Как-то поздней весной 1994 года, на выходных, они отправились в эльзасскую деревню под названием Танн, местечко, где немногочисленные покосившиеся от старости домишки столпились вокруг готической церкви со стремительно уносящейся к небу каменной колокольней. Местный музей устроен там в реконструированном амбаре шестнадцатого века. Оказавшись с Анной-Катрин на втором этаже, Брайтвизер ощутил, что его взгляд так и притягивает одна витрина, и по телу прокатилось чувство, будоражащее сердце, – coup de cœur.

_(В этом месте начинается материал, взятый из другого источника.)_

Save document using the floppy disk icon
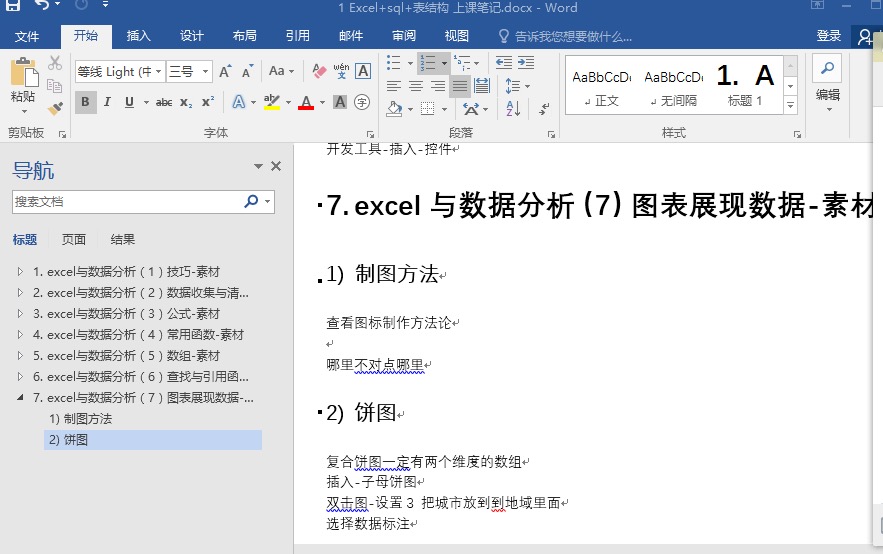This screenshot has width=883, height=554. 13,6
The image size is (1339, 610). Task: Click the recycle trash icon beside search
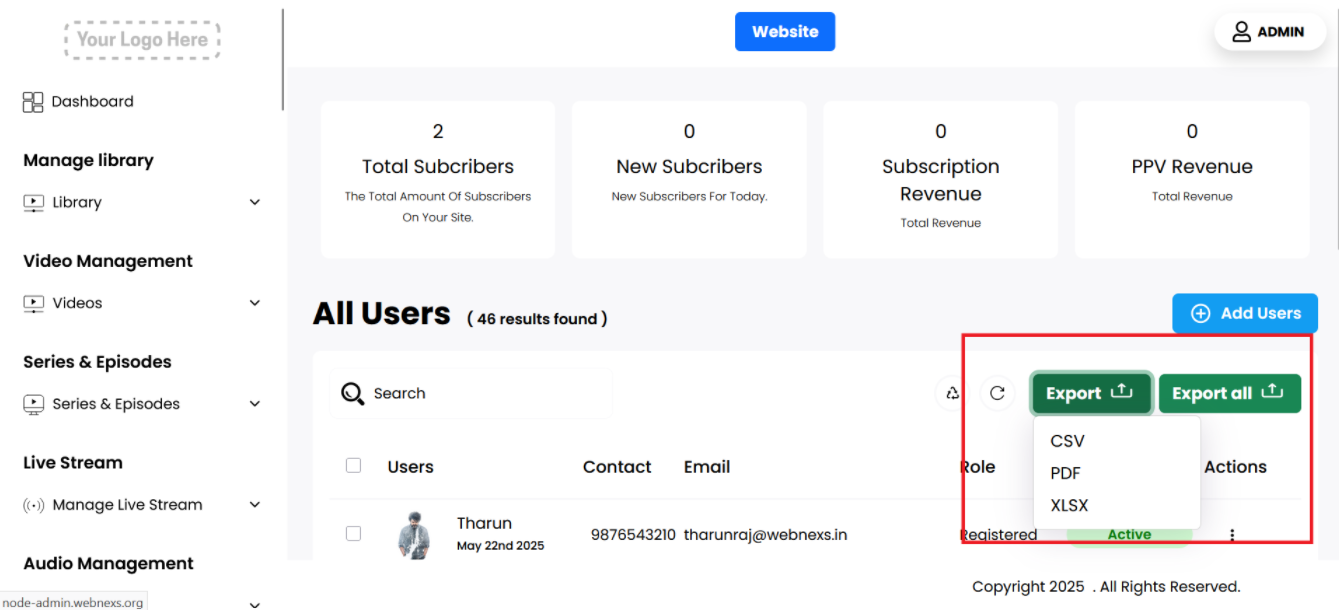click(952, 393)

В витрине лежал кремневый пистолет начала восемнадцатого века, с рукоятью, отделанной резным орехом, и серебряными узорами на дуле и цевье. Первой мыслью промелькнуло, что пора уже обзавестись чем-нибудь в этом роде. У его отца имелись кремневые пистолеты. Отец знал, что это его любимые экспонаты в семейной коллекции. Но он не видел ни одного из них с того дня, как отец собрал вещи и ушел. Брайтвизер уже пытался возместить некоторые предметы из коллекции отца, хотел купить нечто подобное на местных аукционах, однако его неизменно обходили дельцы с туго набитыми кошельками. А после они же выставляли покупки в своих лавках, десятикратно увеличив цену. «Это просто неприлично», – говорит Брайтвизер.
Он долго глазел на тот пистолет. А потом ему расхотелось на него просто смотреть. Захотелось взять его домой. Этот пистолет, шепнул он Анне-Катрин, старше и красивее тех, что были в коллекции отца. «Это будет окончательное „да пошел ты“ моему папаше». Отношения Анны-Катрин с собственными родителями были теплыми, однако она сопереживала озлобленности Брайтвизера в отношении его отца. Она успела с ним познакомиться, однако они, по словам Брайтвизера, не поладили; его папаша, говорит он, проявил себя снобом, с презрением отнесшись к скромному происхождению Анны-Катрин.